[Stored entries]
____

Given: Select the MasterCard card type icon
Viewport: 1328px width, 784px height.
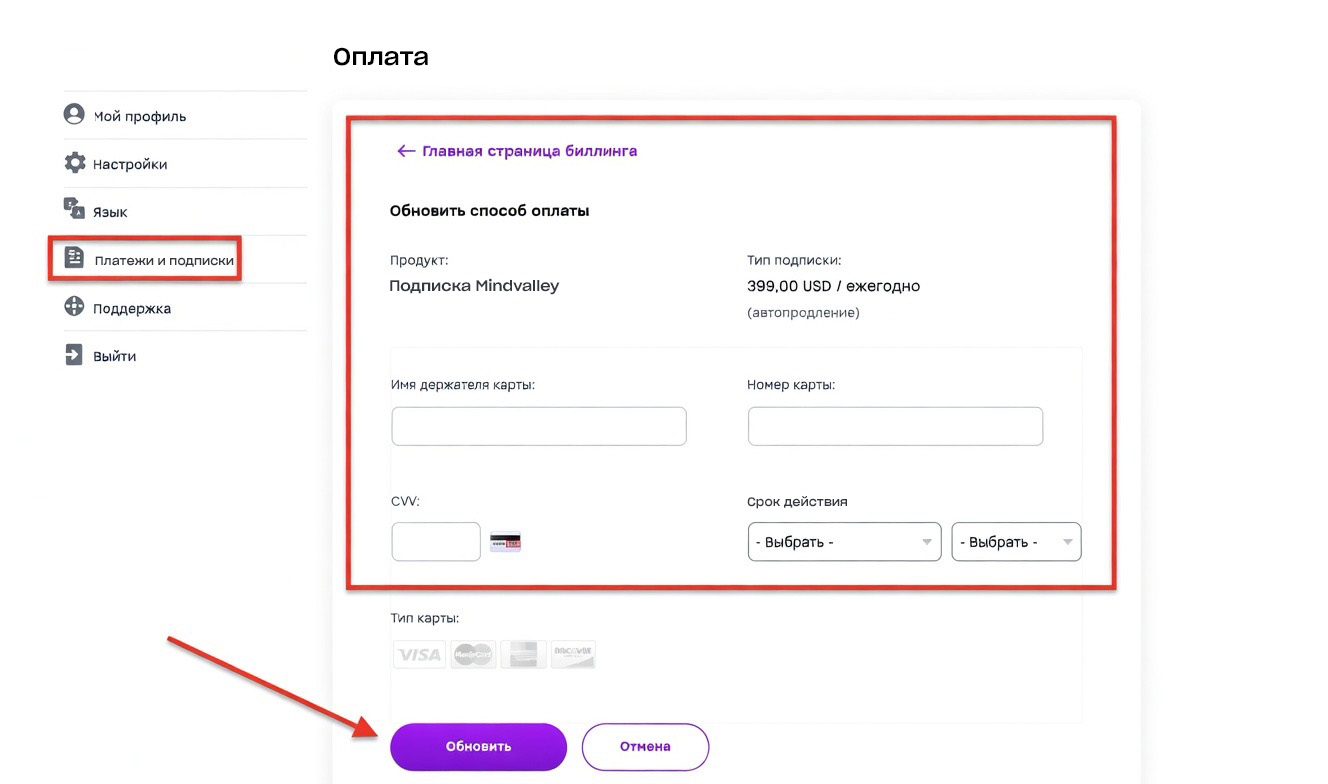Looking at the screenshot, I should 473,655.
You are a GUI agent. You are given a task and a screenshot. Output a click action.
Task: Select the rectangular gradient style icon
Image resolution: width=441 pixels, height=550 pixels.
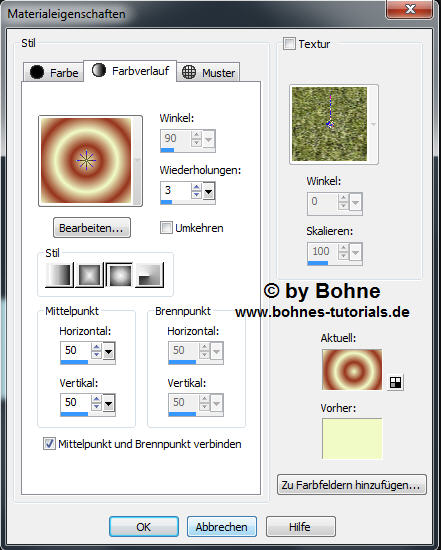pyautogui.click(x=90, y=275)
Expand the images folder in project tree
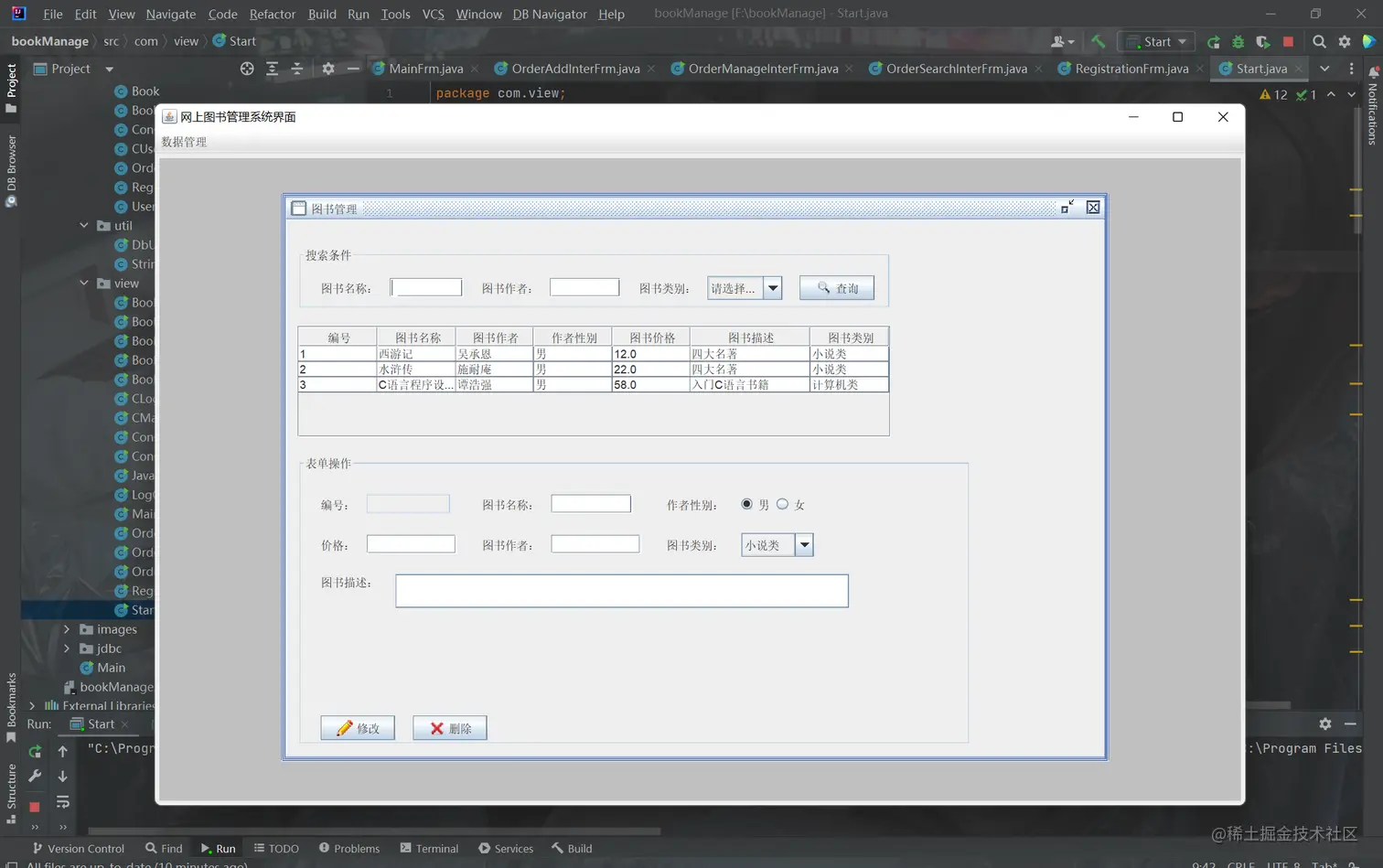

____

PROBLEM TO SOLVE —
With the pictures left out, give again exactly the lines from the one with "Image resolution: width=441" through the end of the data, both included.

YOUR SOLUTION —
Image resolution: width=441 pixels, height=550 pixels.
pyautogui.click(x=90, y=275)
Expand the images folder in project tree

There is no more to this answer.